少なくとも私はそう思っていました。でも、「Wings for Life World Run 2026」東京会場で限界の向こう側で踏ん張る自分に出会うことができました。過去2年は、カメラを構えて取材する立場だった私が、今年は多くのランナーと共にスタートラインに立ち、そして向こう側の世界を知ることになりました。
エントリーするかどうかという最初の関門

過去2年の取材で、Wings for Life World Runの可能性を感じ、これはとんでもないイベントになると思いましたが、ただそれは取材をする側の視点でのこと。参加者がどう感じているかを知るには、自分で走るしかないということで、一般のランナーと同じくアプリからエントリーしました。

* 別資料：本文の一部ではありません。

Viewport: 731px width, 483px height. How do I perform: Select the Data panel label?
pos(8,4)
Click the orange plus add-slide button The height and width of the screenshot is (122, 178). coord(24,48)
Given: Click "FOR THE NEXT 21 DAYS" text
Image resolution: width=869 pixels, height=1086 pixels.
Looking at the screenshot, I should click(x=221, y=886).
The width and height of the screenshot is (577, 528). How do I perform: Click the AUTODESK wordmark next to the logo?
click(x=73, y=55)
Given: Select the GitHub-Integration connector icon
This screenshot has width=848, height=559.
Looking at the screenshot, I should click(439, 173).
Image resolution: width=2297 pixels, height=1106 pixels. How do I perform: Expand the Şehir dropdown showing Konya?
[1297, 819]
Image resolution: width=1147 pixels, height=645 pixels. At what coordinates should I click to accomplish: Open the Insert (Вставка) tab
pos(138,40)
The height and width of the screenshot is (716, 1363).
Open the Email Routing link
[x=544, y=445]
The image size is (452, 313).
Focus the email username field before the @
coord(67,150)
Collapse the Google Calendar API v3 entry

私はこの大会を知っているので、エントリー手続きで躓くことはありませんでしたが、もしかしたら、多くのランナーはその前の段顔で戸惑うのかもと感じながら登録作業をしていました。「Wings for Life World Run」が何なのか、よくわからない。エントリーしなかった理由のひとつになる可能性があるなと。

その理由として考えられるのが、情報量の多さ。まず世界最大規模のチャリティランイベントであり、世界同時スタートであること。これだけで、ほとんどのランナーは情報過多。それに加えて「アプリラン」「アプリランイベント」という参加方法があって、そこにチームとかキャッチカーとかが登場して頭がパンクしそうになります。
ただ実態はとてもシンプルだから、1度でも参加したことがある人はリピートするし、他の人も巻き込みたかなるから、Wings for Life World Run 参加者の輪がどんどん広がっています。とはいえ、そこに少し高いハードルがあるのは事実。実際にエントリーをしながら「これでいいのかな?」が頭から離れることはありませんでした。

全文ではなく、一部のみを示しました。